What this task involves: Omit the images. Reproduce each line of the records exactly as it appears.

Task inputs:
================
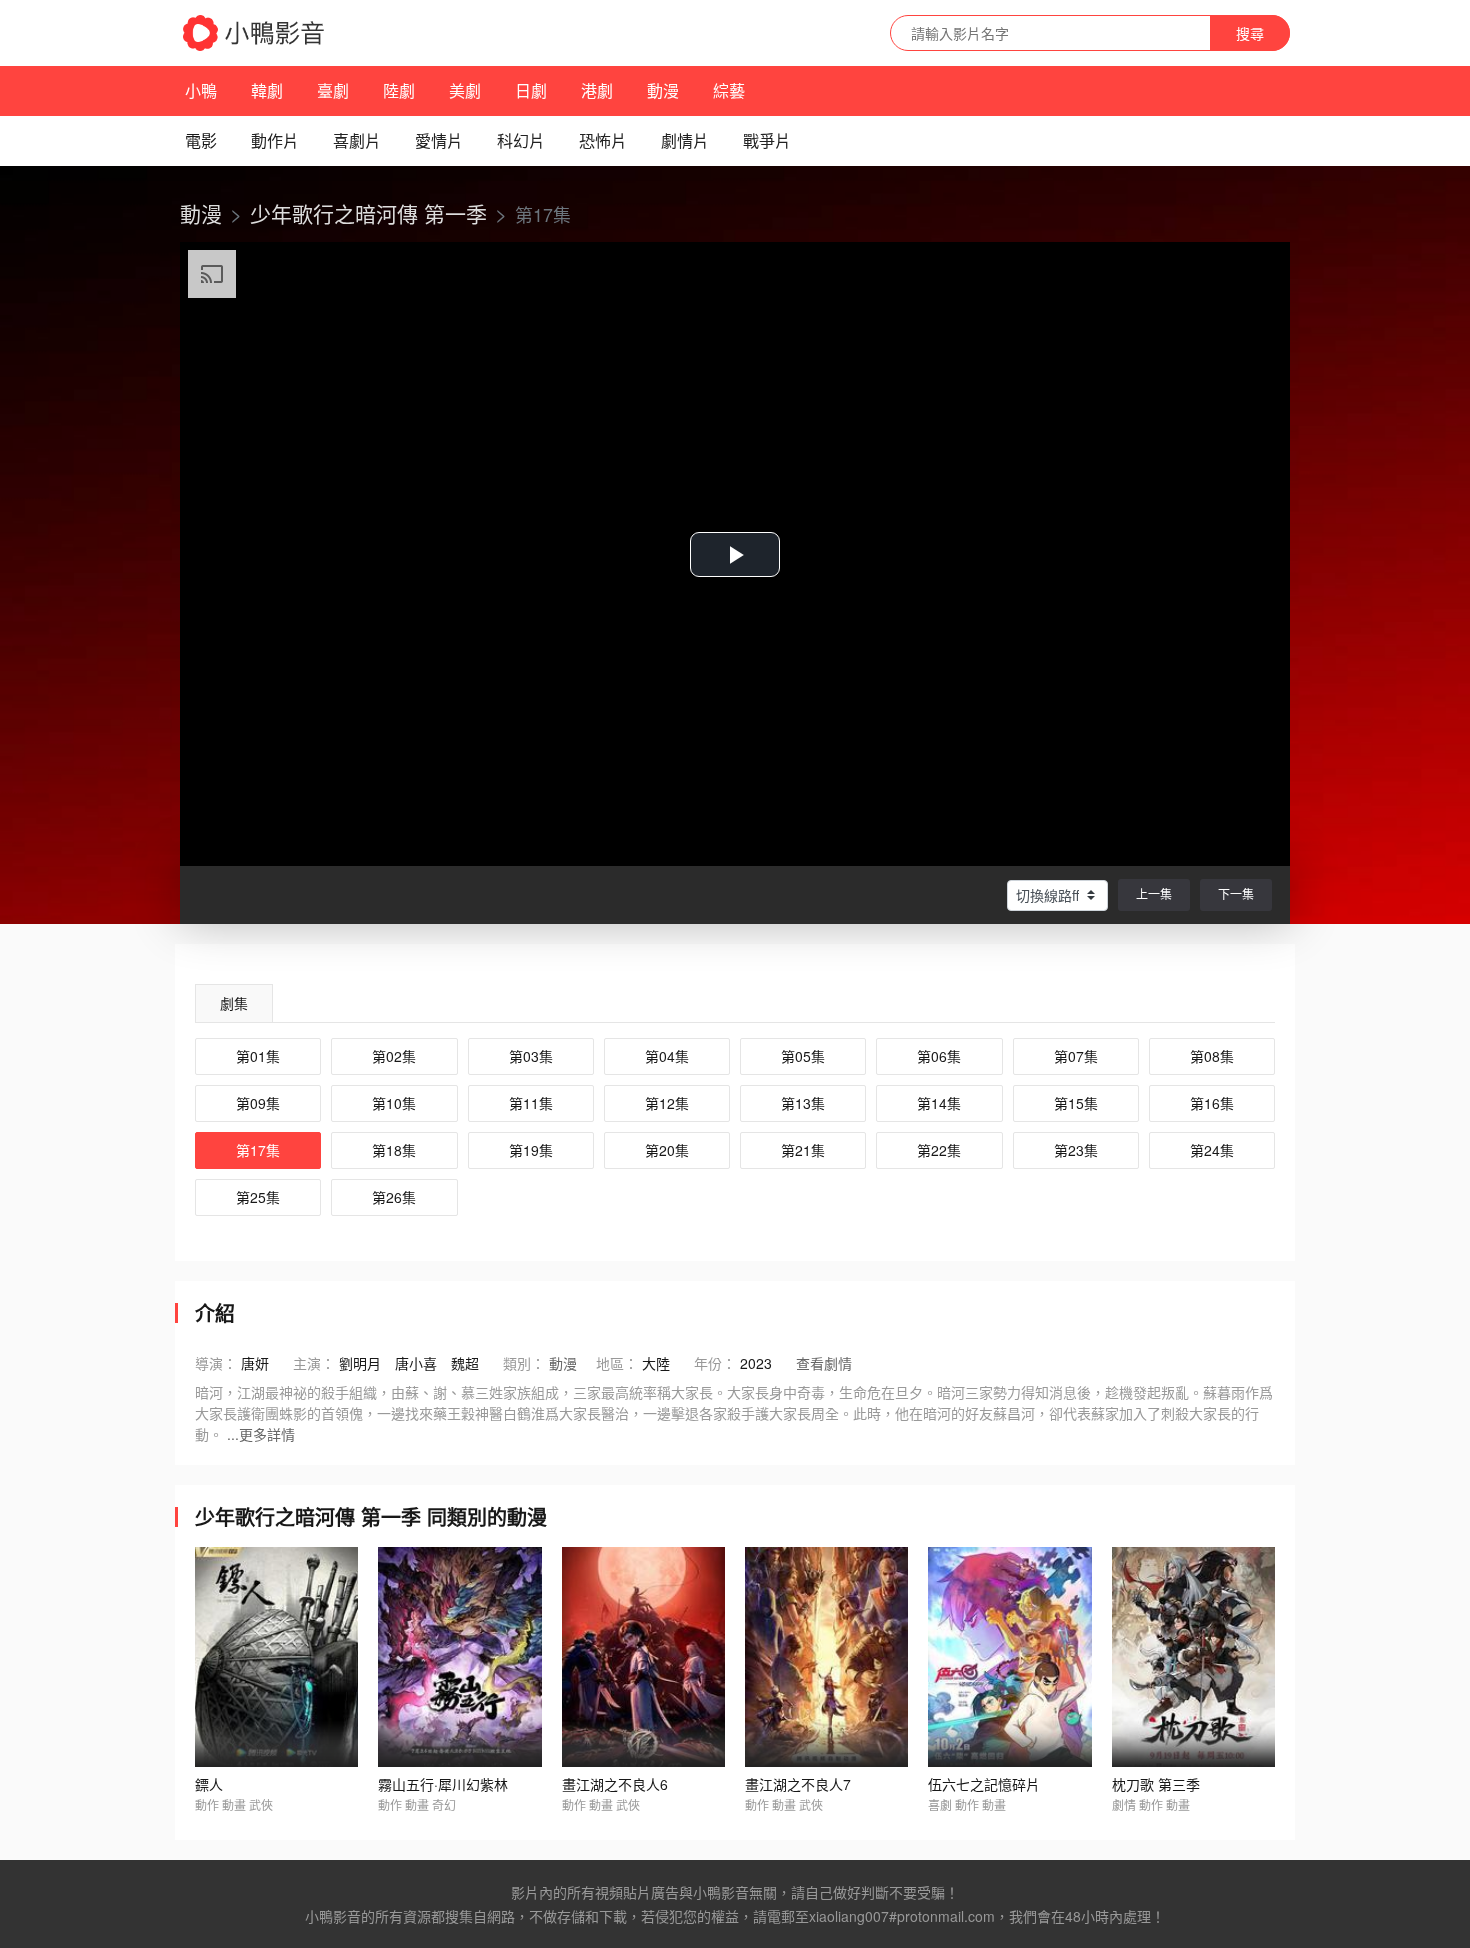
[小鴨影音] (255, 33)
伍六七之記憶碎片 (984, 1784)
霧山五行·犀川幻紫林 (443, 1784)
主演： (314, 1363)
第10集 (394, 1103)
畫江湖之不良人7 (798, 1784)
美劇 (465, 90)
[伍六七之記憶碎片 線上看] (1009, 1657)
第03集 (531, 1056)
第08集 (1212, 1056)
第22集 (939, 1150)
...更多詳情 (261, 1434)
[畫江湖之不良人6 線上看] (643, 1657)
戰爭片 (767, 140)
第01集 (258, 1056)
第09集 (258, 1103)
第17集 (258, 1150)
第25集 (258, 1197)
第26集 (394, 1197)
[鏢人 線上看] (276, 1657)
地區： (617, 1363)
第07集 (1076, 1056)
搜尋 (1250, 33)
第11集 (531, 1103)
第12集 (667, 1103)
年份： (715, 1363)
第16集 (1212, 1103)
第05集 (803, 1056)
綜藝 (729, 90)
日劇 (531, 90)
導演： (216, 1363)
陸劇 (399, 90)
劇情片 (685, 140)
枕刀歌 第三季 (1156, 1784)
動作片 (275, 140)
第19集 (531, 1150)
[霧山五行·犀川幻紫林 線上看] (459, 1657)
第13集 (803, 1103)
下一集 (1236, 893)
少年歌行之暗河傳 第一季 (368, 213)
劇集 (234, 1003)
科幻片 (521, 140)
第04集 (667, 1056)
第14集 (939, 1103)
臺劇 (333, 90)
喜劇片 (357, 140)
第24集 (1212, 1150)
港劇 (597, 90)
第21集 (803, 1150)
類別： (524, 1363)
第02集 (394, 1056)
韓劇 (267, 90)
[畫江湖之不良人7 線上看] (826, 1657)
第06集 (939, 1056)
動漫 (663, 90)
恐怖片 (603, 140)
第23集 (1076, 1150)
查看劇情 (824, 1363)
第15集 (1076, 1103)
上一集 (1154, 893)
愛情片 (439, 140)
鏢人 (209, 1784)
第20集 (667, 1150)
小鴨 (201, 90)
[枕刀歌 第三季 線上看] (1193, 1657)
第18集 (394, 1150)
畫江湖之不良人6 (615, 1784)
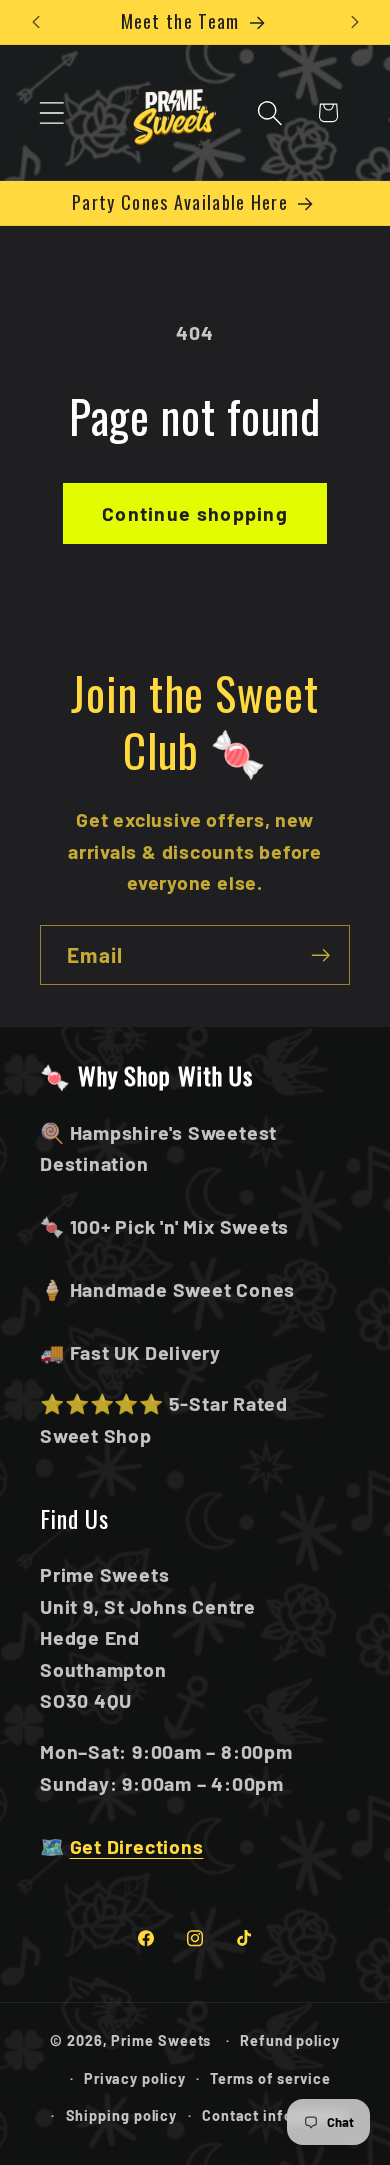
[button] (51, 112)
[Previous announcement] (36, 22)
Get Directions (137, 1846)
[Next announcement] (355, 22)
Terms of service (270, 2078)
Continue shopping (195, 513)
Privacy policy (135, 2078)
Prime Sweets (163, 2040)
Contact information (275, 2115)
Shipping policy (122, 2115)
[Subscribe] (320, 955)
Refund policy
================
Output of the exercise:
[小鴨影音] (255, 33)
伍六七之記憶碎片 (984, 1784)
霧山五行·犀川幻紫林 (443, 1784)
主演： (314, 1363)
第10集 (394, 1103)
畫江湖之不良人7 (798, 1784)
美劇 (465, 90)
[伍六七之記憶碎片 線上看] (1009, 1657)
第03集 (531, 1056)
第08集 (1212, 1056)
第22集 (939, 1150)
...更多詳情 (261, 1434)
[畫江湖之不良人6 線上看] (643, 1657)
戰爭片 (767, 140)
第01集 (258, 1056)
第09集 (258, 1103)
第17集 (258, 1150)
第25集 (258, 1197)
第26集 (394, 1197)
[鏢人 線上看] (276, 1657)
地區： (617, 1363)
第07集 (1076, 1056)
搜尋 (1250, 33)
第11集 (531, 1103)
第12集 (667, 1103)
年份： (715, 1363)
第16集 (1212, 1103)
第05集 (803, 1056)
綜藝 (729, 90)
日劇 (531, 90)
導演： (216, 1363)
陸劇 (399, 90)
劇情片 (685, 140)
枕刀歌 第三季 (1156, 1784)
動作片 (275, 140)
第19集 (531, 1150)
[霧山五行·犀川幻紫林 線上看] (459, 1657)
第13集 (803, 1103)
下一集 (1236, 893)
少年歌行之暗河傳 第一季 (368, 213)
劇集 (234, 1003)
科幻片 (521, 140)
第04集 (667, 1056)
第14集 (939, 1103)
臺劇 (333, 90)
喜劇片 (357, 140)
第24集 (1212, 1150)
港劇 (597, 90)
第21集 (803, 1150)
類別： (524, 1363)
第02集 (394, 1056)
韓劇 (267, 90)
[畫江湖之不良人7 線上看] (826, 1657)
第06集 (939, 1056)
動漫 (663, 90)
恐怖片 (603, 140)
第23集 (1076, 1150)
查看劇情 (824, 1363)
第15集 (1076, 1103)
上一集 (1154, 893)
愛情片 (439, 140)
鏢人 (209, 1784)
第20集 (667, 1150)
小鴨 (201, 90)
[枕刀歌 第三季 線上看] (1193, 1657)
第18集 (394, 1150)
畫江湖之不良人6 (615, 1784)
[button] (51, 112)
[Previous announcement] (36, 22)
Get Directions (137, 1846)
[Next announcement] (355, 22)
Terms of service (270, 2078)
Continue shopping (195, 513)
Privacy policy (135, 2078)
Prime Sweets (163, 2040)
Contact information (275, 2115)
Shipping policy (122, 2115)
[Subscribe] (320, 955)
Refund policy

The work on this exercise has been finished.